Em nota de imprensa, a Ordem dos Médicos (OM) salienta a importância de um estudo publicado na sua revista científica, a Acta Médica Portuguesa, o qual indicia um excesso de mortalidade em Portugal desde o início da pandemia muito superior ao atribuível à COVID-19. Assim, de acordo com este estudo, entre 1 de março e 22 de abril o número de mortes acima do esperado pode chegar aos 4000 óbitos, o que corresponde a um valor cinco vezes superior ao das mortes justificadas oficialmente pela COVID-19.
O estudo em causa, publicado na Acta Médica Portuguesa, foi desenvolvido por Paulo Jorge Nogueira, Miguel de Araújo Nobre, Paulo Jorge Nicola, Cristina Furtado e António Vaz Carneiro, do Instituto de Medicina Preventiva e Saúde Pública e do Instituto de Saúde Baseada na Evidência, tendo os autores utilizado bases de dados públicas para estimar o excesso de mortalidade por idade e região, propondo níveis basais ajustados ao período de estado de emergência em vigor.
As conclusões do estudo apontam para um excesso de mortalidade associado aos grupos etários mais idosos (idade superior a 65 anos) e uma mortalidade particularmente superior à registada por COVID-19 em distritos como Aveiro, Porto e Lisboa. Segundo os autores, a mortalidade por todas as causas aumentou entre março e abril de 2020 comparativamente a anos anteriores, mas este aumento não é explicado somente pelas mortes reportadas de COVID-19. Em relação às causas, os dados sugerem uma explicação tripartida para o excesso de mortalidade: mortes por COVID-19 identificadas pelas autoridades, mortes por COVID-19 mas não identificadas e diminuição do acesso a cuidados de saúde.
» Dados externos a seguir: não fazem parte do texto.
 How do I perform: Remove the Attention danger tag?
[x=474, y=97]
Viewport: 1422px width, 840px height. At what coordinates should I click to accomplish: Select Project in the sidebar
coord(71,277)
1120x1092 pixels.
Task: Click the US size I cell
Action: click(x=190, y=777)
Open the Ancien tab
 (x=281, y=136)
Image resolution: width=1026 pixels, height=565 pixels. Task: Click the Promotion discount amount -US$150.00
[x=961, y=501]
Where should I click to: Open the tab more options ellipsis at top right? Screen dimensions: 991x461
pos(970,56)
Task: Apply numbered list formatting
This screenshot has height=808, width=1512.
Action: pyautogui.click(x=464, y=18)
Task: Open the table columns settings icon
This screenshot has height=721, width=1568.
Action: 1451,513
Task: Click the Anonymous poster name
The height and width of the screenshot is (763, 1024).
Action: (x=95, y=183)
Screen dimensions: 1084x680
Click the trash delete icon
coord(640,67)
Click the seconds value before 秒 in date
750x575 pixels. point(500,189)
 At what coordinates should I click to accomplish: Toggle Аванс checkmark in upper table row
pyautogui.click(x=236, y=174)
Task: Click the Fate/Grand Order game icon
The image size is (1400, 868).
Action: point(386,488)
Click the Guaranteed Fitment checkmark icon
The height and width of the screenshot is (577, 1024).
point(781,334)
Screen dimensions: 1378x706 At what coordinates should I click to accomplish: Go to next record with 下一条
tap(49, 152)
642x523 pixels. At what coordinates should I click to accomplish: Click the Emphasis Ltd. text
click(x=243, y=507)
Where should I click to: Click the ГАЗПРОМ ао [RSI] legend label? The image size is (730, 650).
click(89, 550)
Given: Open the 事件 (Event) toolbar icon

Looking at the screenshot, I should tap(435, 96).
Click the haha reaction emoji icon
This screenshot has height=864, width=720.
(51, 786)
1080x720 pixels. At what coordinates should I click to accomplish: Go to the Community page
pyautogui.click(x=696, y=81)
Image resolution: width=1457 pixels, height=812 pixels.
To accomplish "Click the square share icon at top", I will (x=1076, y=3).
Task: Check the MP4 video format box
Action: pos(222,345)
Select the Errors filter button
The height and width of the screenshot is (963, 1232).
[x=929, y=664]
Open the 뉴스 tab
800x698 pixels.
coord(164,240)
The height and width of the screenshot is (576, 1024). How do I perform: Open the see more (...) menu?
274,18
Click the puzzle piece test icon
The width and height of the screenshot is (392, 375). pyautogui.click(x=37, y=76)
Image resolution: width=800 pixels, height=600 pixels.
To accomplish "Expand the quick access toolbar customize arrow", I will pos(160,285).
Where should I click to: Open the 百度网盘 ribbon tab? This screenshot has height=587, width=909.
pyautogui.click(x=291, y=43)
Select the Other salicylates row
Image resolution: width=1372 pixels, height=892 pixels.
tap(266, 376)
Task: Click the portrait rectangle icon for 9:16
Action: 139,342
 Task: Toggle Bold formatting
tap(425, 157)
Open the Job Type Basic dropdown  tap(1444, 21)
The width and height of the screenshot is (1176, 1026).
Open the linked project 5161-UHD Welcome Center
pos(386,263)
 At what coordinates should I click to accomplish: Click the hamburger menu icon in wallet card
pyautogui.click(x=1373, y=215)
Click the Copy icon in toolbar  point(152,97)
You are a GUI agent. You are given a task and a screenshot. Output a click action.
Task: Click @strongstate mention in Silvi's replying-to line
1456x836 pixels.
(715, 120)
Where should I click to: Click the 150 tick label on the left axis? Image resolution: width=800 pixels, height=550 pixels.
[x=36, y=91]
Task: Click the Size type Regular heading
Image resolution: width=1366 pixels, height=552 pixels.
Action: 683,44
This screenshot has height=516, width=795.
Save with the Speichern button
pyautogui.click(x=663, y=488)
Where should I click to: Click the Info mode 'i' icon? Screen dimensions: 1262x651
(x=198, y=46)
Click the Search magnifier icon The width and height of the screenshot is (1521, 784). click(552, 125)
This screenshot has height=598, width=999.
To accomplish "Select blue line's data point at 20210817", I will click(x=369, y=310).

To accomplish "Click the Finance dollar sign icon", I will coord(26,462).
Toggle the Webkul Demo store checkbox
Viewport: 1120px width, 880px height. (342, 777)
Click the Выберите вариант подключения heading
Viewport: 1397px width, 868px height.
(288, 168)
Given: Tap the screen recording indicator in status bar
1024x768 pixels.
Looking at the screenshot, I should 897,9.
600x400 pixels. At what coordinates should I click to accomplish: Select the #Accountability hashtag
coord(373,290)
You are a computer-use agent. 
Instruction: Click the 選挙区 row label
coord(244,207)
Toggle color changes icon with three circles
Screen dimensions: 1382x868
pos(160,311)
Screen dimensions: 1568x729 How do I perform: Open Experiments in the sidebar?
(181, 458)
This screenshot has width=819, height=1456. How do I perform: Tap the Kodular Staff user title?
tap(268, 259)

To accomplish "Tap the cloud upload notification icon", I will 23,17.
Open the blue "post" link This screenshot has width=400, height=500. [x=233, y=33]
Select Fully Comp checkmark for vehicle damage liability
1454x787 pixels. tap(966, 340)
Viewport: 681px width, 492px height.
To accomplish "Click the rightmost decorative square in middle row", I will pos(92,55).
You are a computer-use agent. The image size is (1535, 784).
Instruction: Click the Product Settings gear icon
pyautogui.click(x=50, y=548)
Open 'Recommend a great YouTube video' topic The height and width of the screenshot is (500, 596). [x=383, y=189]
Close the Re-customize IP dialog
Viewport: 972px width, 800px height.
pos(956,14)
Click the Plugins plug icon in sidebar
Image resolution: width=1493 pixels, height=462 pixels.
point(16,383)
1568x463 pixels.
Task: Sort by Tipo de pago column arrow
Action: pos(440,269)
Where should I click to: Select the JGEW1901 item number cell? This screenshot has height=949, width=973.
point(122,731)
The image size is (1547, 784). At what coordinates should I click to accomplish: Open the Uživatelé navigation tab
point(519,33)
O estudo avança também números preocupantes que podem ajudar a compreender melhor este fenómeno, como por exemplo o facto de durante o período analisado se terem registado menos 191.666 doentes com pulseira vermelha nos hospitais, menos 30.159 com pulseira laranja e menos 160.736 com pulseira amarela.
Na já mencionada nota de imprensa, o bastonário da OM, Miguel Guimarães, frisa que a Ordem desde há muito tem alertado para “a forma como os serviços de saúde estavam a reorganizar-se, pelos riscos de deixar outros doentes de fora da resposta, com patologias que precisam também de acesso em tempo útil a cuidados de saúde e que não se compadecem com esperar pelo fim da pandemia”. Miguel Guimarães sugere que as autoridades de saúde nacionais criem “uma task-force que funcione de forma articulada e que olhe rapidamente para estes dados para poder redesenhar a resposta aos nossos doentes que continuam a precisar de nós e a contar connosco. O milagre de Portugal de que tanto se tem falado não nos pode deixar confortáveis se não conseguirmos melhorar a resposta em todas as frentes”.